Kamala Harris aims to bolster ‘America’s oldest alliance’ on Paris trip
US Vice President Kamala Harris arrives in Paris on Tuesday for a four-day visit aimed at restoring ties strained by a secret US-British submarine deal with Australia that left France in the lurch.
Harris will hold four days of meetings in Paris with French President Emmanuel Macron and other world leaders, delivering remarks at a peace forum and taking part in a multilateral conference on Libya.
The schedule includes a one-on-one sit-down with Macron on Wednesday where Harris will take up President Joe Biden’s recent overtures aimed at restoring ties strained by the AUKUS submarine deal
Biden told Macron last week he had been “clumsy” in keeping France out of the loop on a US-Australian deal on nuclear-powered submarines, a move that prompted France to take the highly unusual step of temporarily recalling its ambassador in Washington.
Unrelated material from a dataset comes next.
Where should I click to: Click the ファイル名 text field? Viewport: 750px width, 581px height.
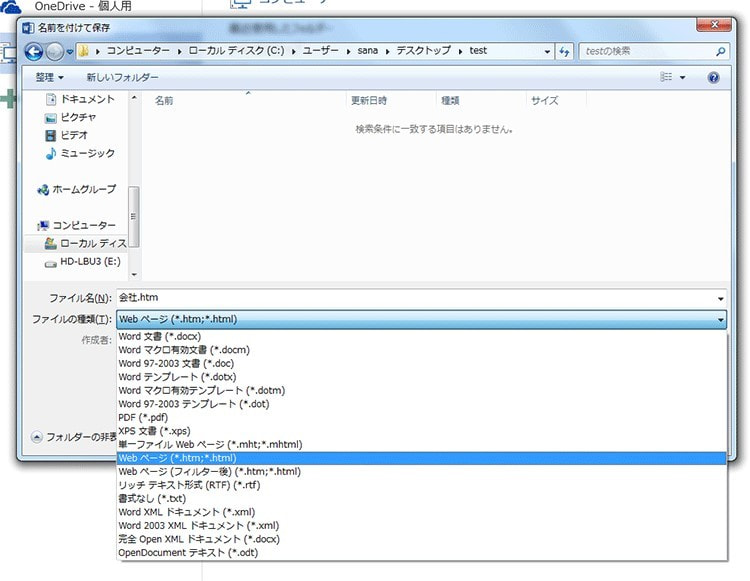[400, 298]
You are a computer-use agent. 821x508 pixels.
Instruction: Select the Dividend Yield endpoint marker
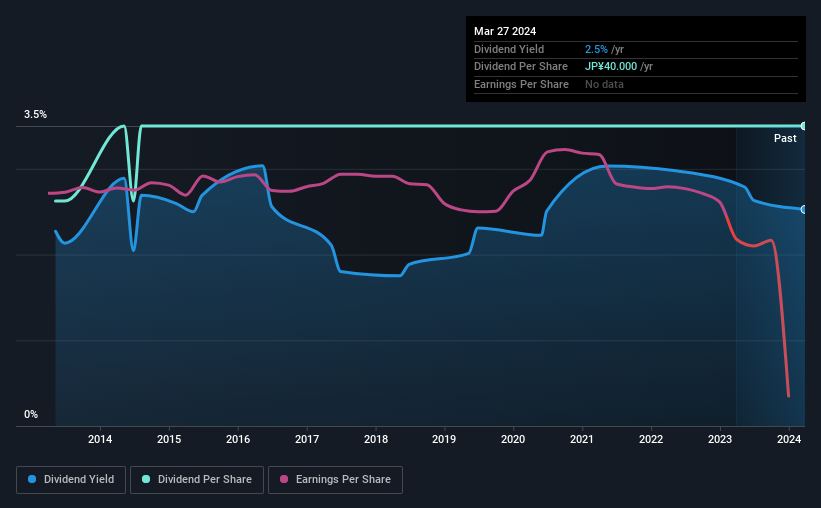(x=804, y=209)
The deal undercut an agreement worth more than $60 billion struck by a French defence contractor to sell diesel-powered submarines to Australia.
“The alliance between the United States and France is America’s oldest, and among our strongest,” Harris said in statement about her trip. “I look forward to discussing with President Macron our work together on the most urgent challenges of our time – including the climate crisis, the global health crisis, and regional security concerns.”
Libya conference
Harris was set to begin her visit on Tuesday by touring the renowned Institut Pasteur. Her mother, who was a scientist, collaborated with the institute’s scientists on breast cancer research in the 1980s.
A senior White House official said the vice president’s speech at the Paris Peace Forum on Thursday, which focuses this year on Covid recovery, would address “big, converging global crises”, targeting “rising inequality and the need for leaders around the world to join together and take bold action”.
Before returning to Washington, Harris will take part Friday in the Paris Conference on Libya, a diplomatic push to promote peaceful elections that could stem the tide of migrants fleeing the conflict-hit country for Europe.
“We want to build a stable and prosperous Libya free from foreign interference and capable of combating terrorism within its borders,” the official said.
The vice president has come under fire over her performance as the administration’s point person on America’s own migrant crisis at the US-Mexico border, which critics say has worsened since Biden came into office.